Biografia tomada emprestada de http://poetasdobrasil.blogspot.com/ de nosso amigo Ademir Antônio Bacca.
Recomendado por amigos e admiradores.
“A poesia de Claufe Rodrigues é dessas que nascem diretamente da experiência vivida. Sente-se o homem atrás dos versos, e percebe-se que para ele, como explicitamente afirma, “a vida real existe”. (...) O poeta caminha pela orla, pelas noites, pelo labirinto iluminado das ruas ou pelas trilhas e picadas desertas na tarefa de recolher os seus exatos apontamentos do comezinho ou do espantoso da vida”. ALEXEI BUENO
De
AMOR E SEUS MÚLTIPLOS
Rio de Janeiro: Record, 1997
NOITES SÃO NUVENS
A última pedra de gelo derrete lentamente
lágrimas pontiagudas no copo de bebida.
Sob a solidez da luz ferida,
o cansaço da solidão.
Ouço rock balada
Fumo pela semana inteira
Enxugo a garrafa de uísque.
Altas horas da noite
ainda espero que você me disque,
se é que Deus existe,
que há vida após a morte, negros sóis.
O pássaro que fugi dos meus lábios
agora mora em seus olhos
mas voa por outros lençóis.
NOITE FUNDA
Adentro o cabaré segurando a mulher pela cabeleira.
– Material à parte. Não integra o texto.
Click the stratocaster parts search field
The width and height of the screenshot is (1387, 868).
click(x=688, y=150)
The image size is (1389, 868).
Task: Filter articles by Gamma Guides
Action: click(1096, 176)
Sei que ela gosta assim, quando perco as estribeiras
e a noite é nossa casa, alcova, cova rasa.
Peço um uísque puro, ela um dry Martini, os olhos em brasa.
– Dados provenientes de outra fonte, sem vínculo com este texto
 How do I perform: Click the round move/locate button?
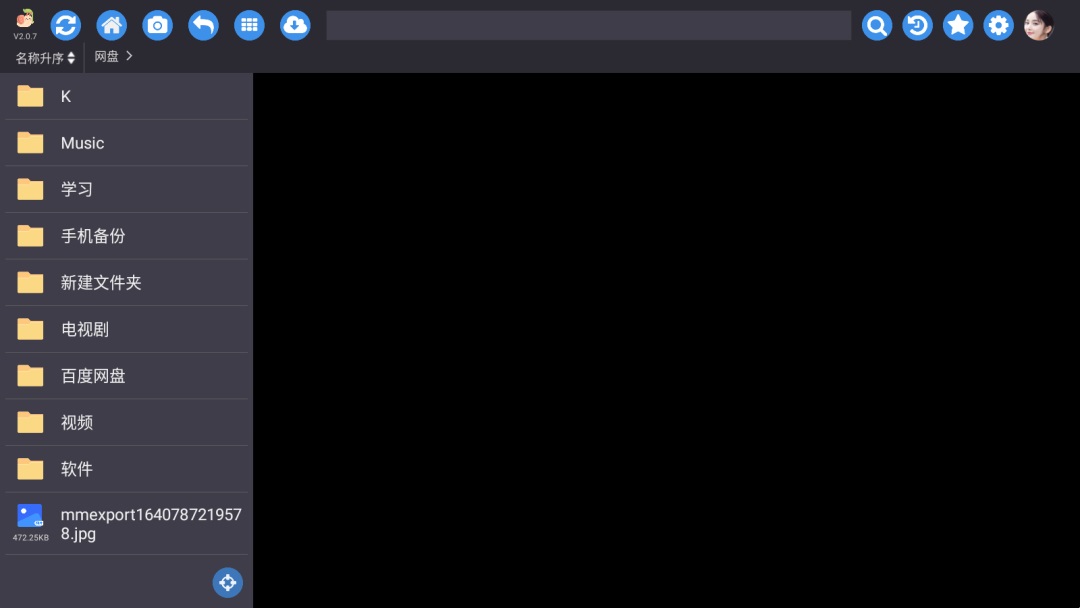(228, 583)
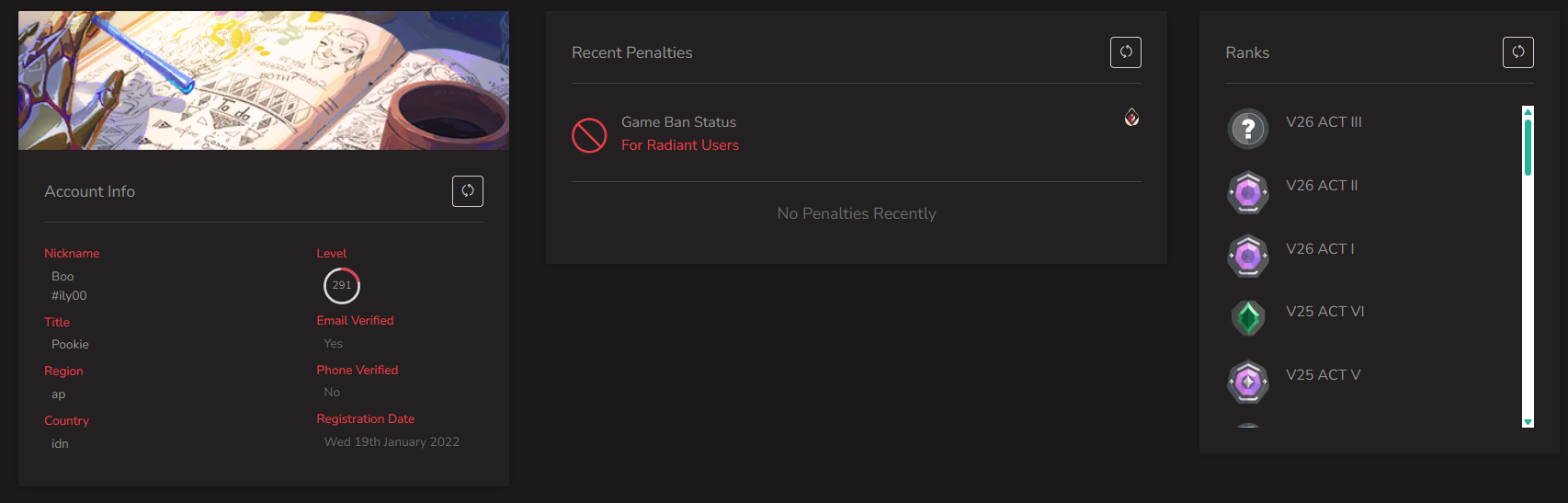Click the V25 ACT VI label

point(1325,311)
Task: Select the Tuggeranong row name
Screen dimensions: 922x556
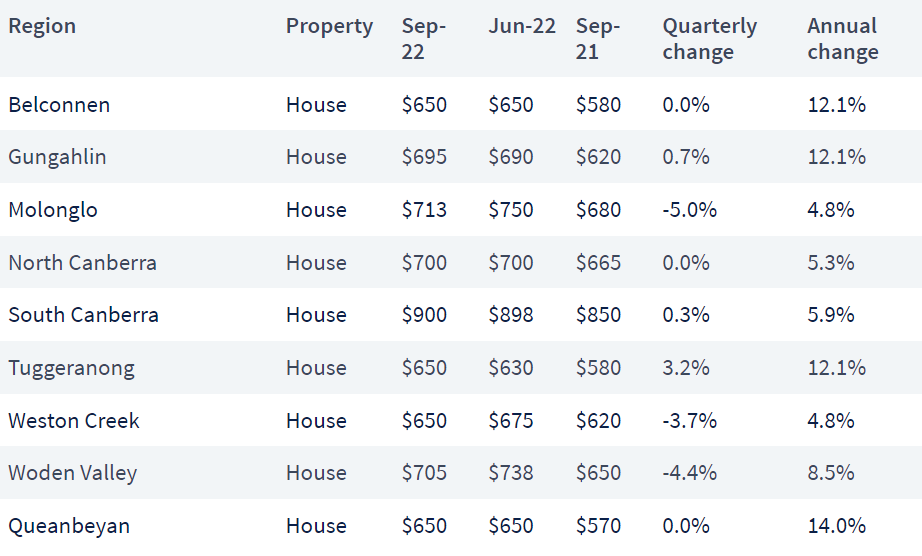Action: (71, 368)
O garçonete, só de biquíni,
aponta no cardápio um coquetel de frutas,
“bundas flácidas”, diz sem travas, estalando a indecorosa língua.
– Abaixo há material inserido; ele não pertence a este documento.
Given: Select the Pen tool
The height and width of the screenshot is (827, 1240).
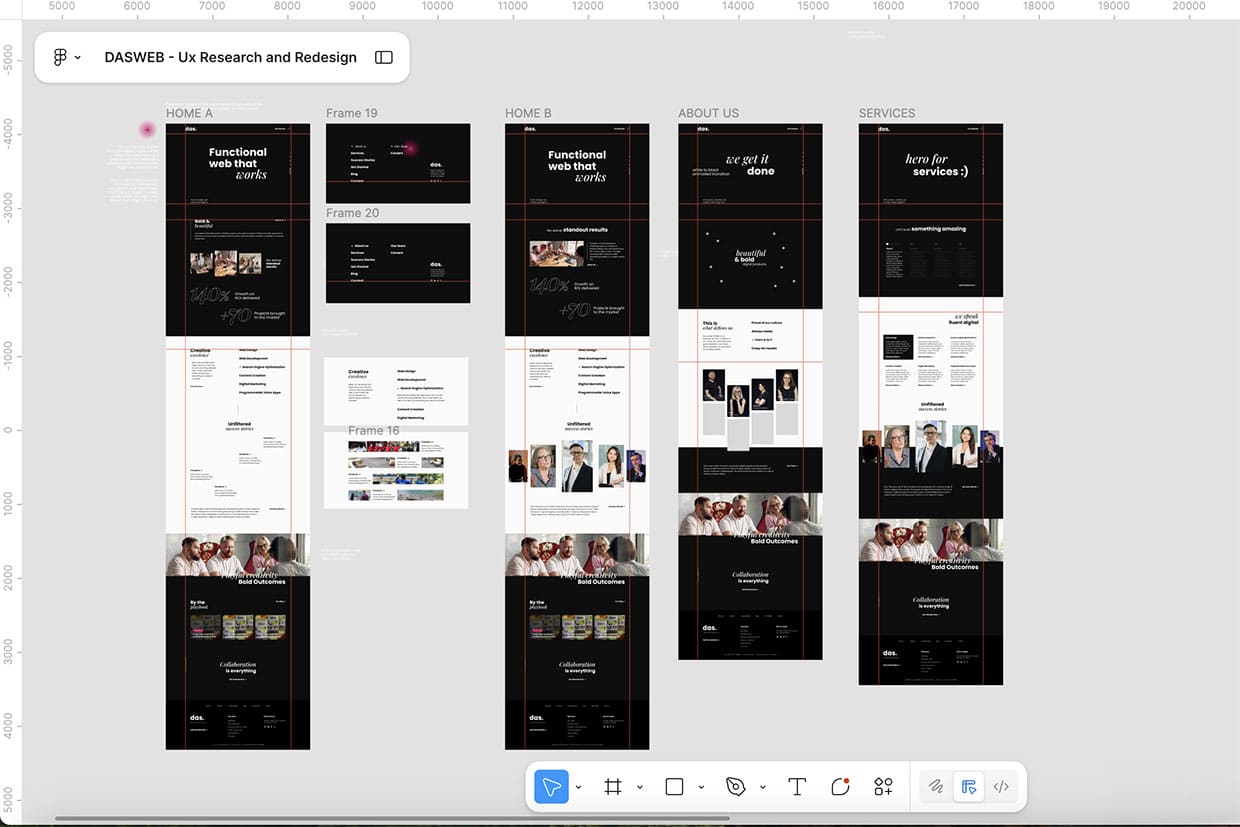Looking at the screenshot, I should 736,787.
Há tantas portas na noite,
donzelas travestidas de putas
transviados brincando de boneca
e aquela aeromoça, distante,
dançando sozinha, frenética...
O que terá tomado?
Coragem, curare, urucum?
Aspiro o ar puro das beócias e escravas
que oferecem aos marinheiros insalubres
e ardentes larvas de amor.
Adoro a mistura de perfume e suor,
a sofreguidão dos musculosos corpos
nestes inescrupulosos mares,
as ondas humanas balouçando loucamente
no convés do baile.
Canto em louvor dos movimentos
ao vento violento
que arrasta os convivas para o fervilhão da festa.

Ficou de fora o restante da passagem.